The main factor limiting an amateur biotech community is the immaturity of the technology, according to Drew Endy, a biological engineering professor at MIT. "Even though it's cheap it's extraordinarily difficult," he said. "The technology isn't reliable enough."

And there's another reason.

"People are very comfortable manipulating silicon," said Endy. "A lot of people, to be blunt about it, are not comfortable with taking responsibility for the manipulation of genetics."

Kim Coghill, a spokeswoman for the Biotechnology Industry Organization, was wary of a potential Bill Gates of biotech starting out as an amateur. "I hope he's not doing (something) in his basement without the guidance of the FDA," she said.

All the members of the collective are familiar with the case of Steve Kurtz, a professor and artist who has had to defend himself against accusations of "bio-terrorism" after local police happened upon his amateur home lab in May 2004.

He says his case has had a moderate "chilling effect."

"Amateurs need experts," Kurtz said. "We come to them with ideas and ask them for help. Scientists are (now) a lot more hesitant to get involved."

Kurtz adds that Tepnel, the company selling a biokit used to conduct a homebrew test for genetically modified organisms designed by Critical Art Ensemble, now refuses to sell to the general public.

Imagine where we'd be today if prosecutors and regulators were breathing down the necks of the early computer hobbyists in the 70s. These groups were part of a culture that gave rise to a huge industry and an ongoing empowerment of the common person far greater than any that has come before. Imagine if those people had not been able to obtain basic parts, if no company would sell to them, if innovation in computing had been squashed down to whatever happened within the conceptual boxes of a few large pre-existing companies and university departments. Government employees are not enablers of progress - they are millstones; the glue in the works; the boot on the neck.
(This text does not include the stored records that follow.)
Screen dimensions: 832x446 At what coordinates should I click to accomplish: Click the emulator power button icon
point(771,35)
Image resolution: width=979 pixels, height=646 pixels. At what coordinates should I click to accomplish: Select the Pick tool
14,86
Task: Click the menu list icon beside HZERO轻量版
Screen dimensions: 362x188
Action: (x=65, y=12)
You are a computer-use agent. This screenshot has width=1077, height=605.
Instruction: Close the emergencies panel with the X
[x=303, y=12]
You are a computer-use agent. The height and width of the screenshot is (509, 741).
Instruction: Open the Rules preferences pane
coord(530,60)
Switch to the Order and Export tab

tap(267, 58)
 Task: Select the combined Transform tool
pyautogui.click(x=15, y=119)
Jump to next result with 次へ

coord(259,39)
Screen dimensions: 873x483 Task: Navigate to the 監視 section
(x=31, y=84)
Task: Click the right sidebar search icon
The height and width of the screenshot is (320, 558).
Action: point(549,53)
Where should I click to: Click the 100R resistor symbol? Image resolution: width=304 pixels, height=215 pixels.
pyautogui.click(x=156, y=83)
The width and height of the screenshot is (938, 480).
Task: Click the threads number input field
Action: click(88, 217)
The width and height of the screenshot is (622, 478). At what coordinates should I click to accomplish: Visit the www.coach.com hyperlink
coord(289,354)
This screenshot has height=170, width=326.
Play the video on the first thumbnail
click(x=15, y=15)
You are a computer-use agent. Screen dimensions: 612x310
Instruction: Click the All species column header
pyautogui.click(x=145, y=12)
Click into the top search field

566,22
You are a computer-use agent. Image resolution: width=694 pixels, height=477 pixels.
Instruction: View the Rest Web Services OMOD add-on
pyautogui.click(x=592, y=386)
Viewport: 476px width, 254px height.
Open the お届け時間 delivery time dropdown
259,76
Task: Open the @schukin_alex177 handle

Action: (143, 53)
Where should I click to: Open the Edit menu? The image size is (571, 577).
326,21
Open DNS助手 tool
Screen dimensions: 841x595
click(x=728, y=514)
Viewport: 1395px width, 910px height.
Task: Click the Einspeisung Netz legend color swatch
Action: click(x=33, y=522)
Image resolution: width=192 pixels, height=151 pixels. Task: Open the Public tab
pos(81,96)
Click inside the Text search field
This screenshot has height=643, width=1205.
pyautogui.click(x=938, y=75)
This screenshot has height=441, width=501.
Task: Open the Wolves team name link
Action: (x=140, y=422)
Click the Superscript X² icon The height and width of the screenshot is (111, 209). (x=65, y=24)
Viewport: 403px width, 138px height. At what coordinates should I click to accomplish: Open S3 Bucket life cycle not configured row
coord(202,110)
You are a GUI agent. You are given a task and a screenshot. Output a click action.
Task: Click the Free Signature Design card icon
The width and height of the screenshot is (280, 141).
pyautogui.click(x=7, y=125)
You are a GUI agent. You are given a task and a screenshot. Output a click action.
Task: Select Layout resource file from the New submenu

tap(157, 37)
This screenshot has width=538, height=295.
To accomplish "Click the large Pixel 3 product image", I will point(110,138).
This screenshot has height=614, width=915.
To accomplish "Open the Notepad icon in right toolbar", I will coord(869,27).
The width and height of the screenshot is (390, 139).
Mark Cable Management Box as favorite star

As I've said before, of the challenges facing the future of healthy life extension research and the growth of beneficial biotechnology, it is ignorant, misguided, meddling politicians and bureaucrats that worry me the most. At the end of their road of regulation, taxation, hostility to economic and research freedom, and centralized control lies something that looks much like the old Soviet Union - and each step towards that end is a step away from better medicine and longer, healthier lives.